## Your instructions:
Find the line with "This screenshot has width=1200, height=750." in the data below. Repeat it and every line after it exactly, but not the pictures.
(Beginning of Material to process)
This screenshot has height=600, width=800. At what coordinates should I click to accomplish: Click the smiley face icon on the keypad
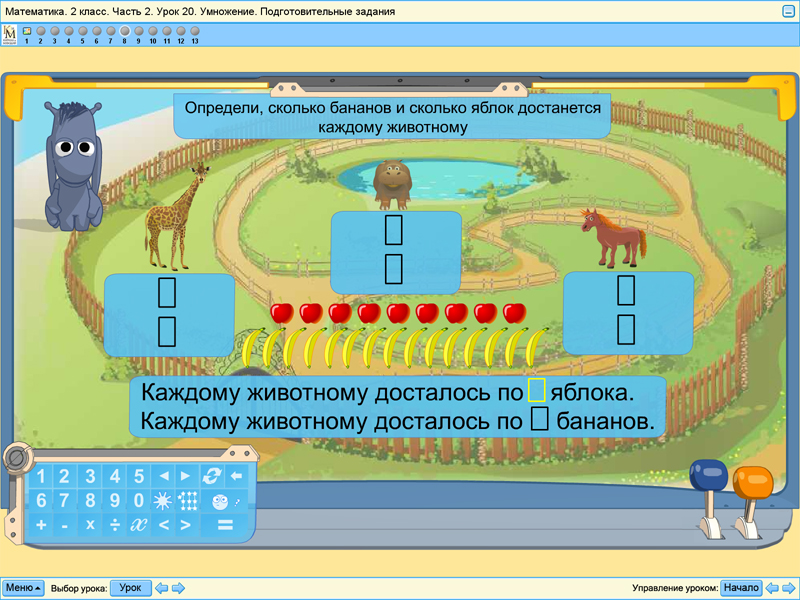pyautogui.click(x=220, y=502)
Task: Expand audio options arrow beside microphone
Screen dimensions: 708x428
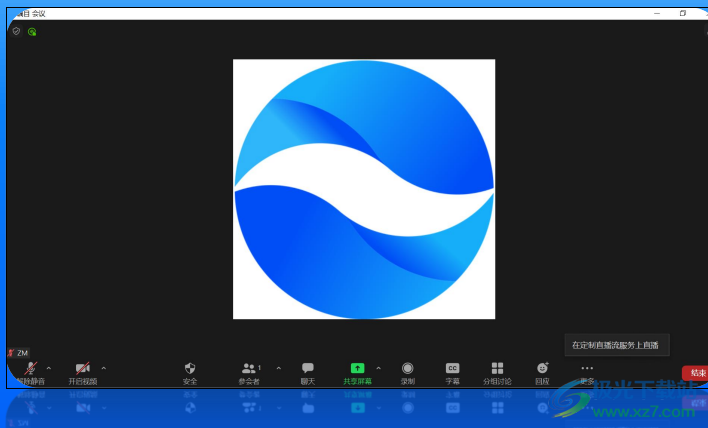Action: pyautogui.click(x=49, y=368)
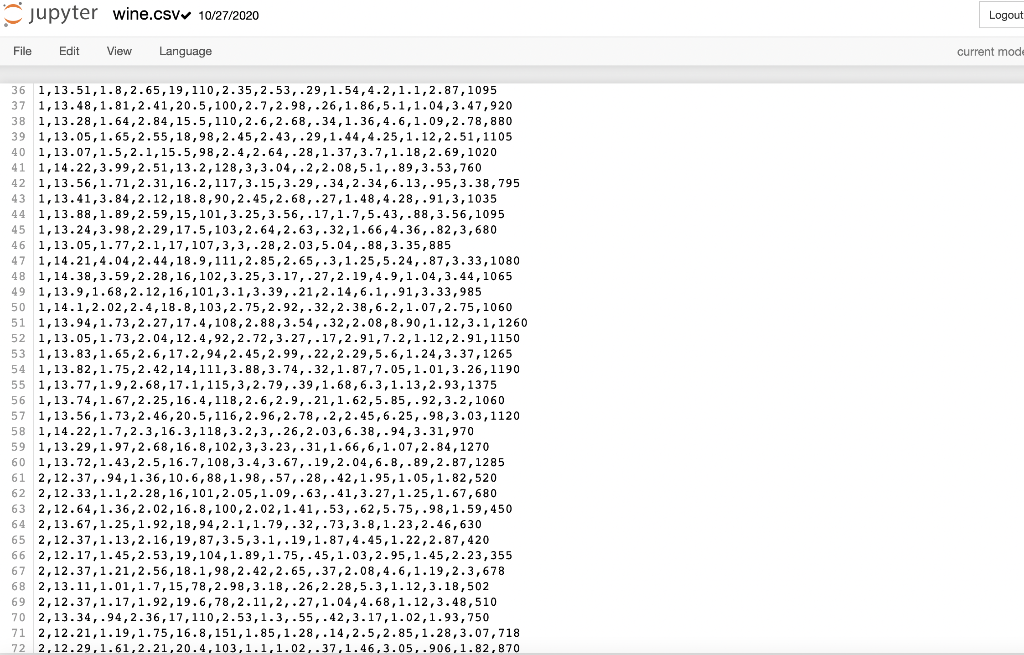Click the 10/27/2020 last-saved date

click(229, 16)
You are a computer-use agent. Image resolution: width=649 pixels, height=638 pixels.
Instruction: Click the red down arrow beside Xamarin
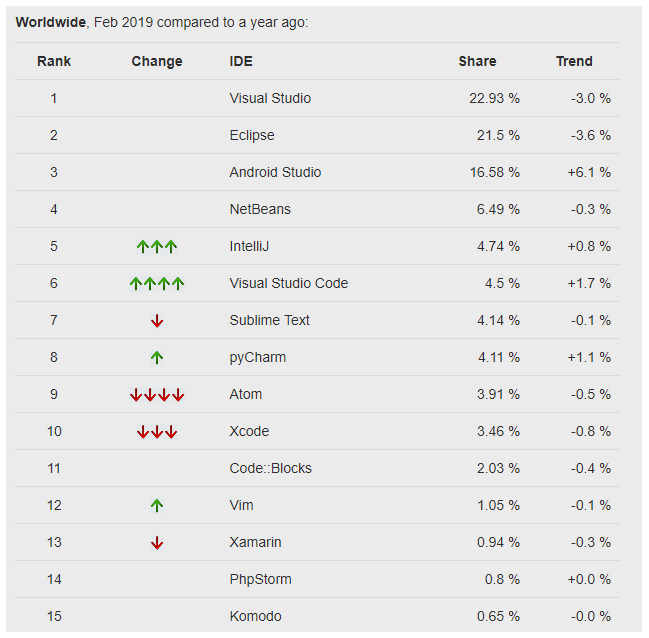[157, 543]
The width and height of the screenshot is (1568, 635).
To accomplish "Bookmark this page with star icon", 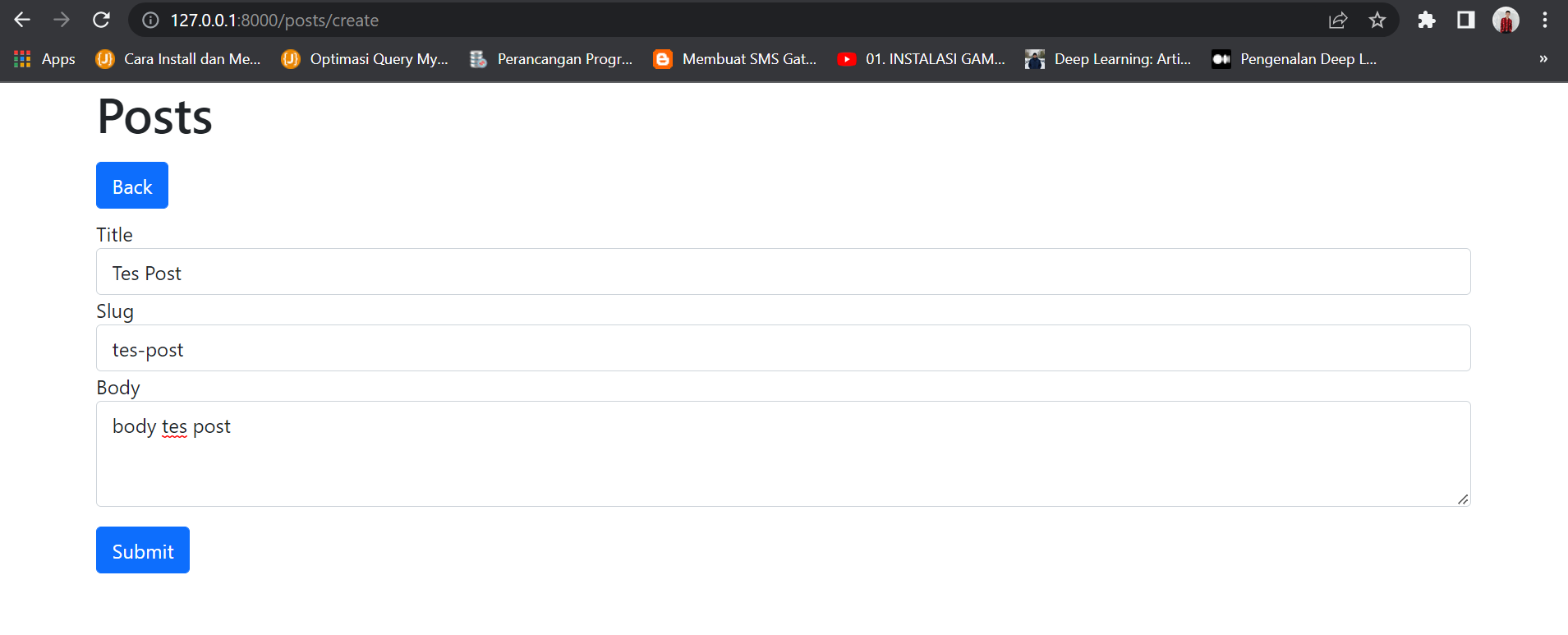I will pyautogui.click(x=1377, y=21).
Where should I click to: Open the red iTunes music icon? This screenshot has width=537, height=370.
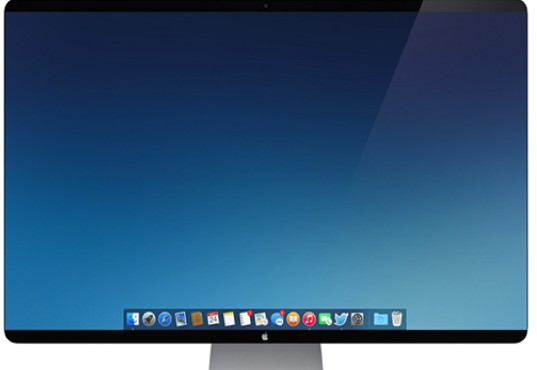click(309, 319)
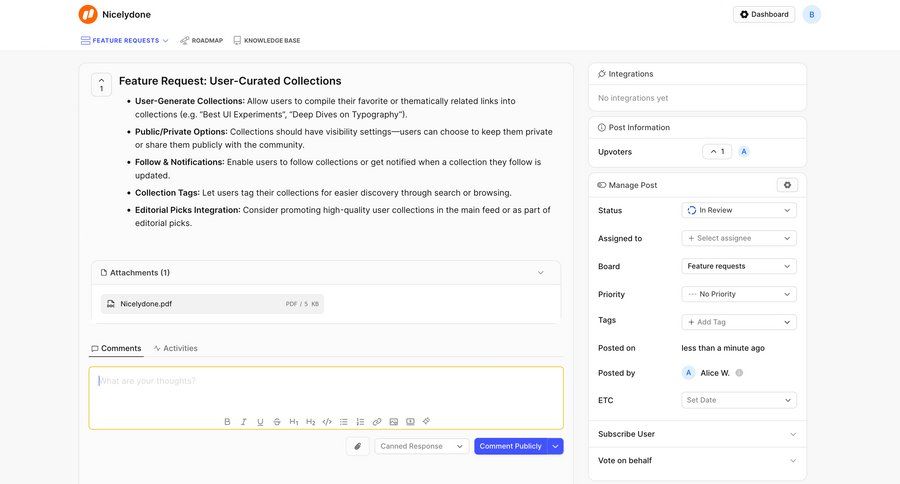
Task: Open the Priority dropdown
Action: (739, 294)
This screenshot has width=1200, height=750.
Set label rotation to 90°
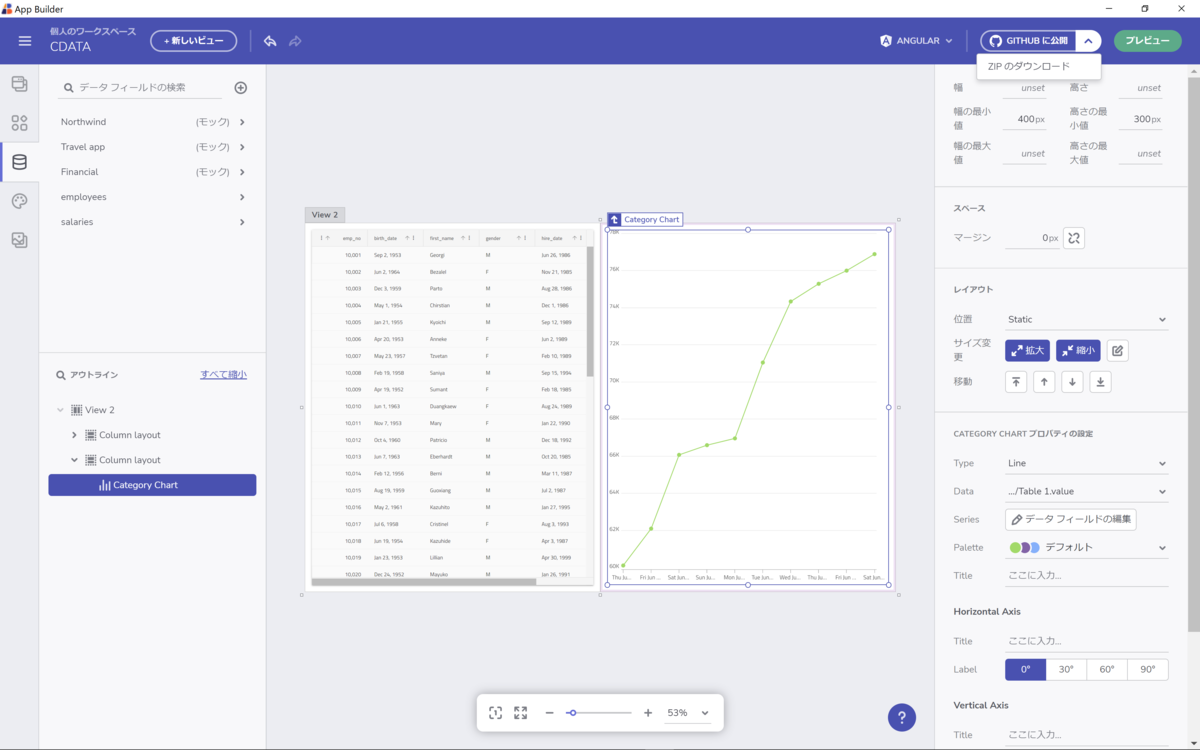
(End of Material to process)
## Answer for this exercise:
This screenshot has width=1200, height=750.
Set label rotation to 90°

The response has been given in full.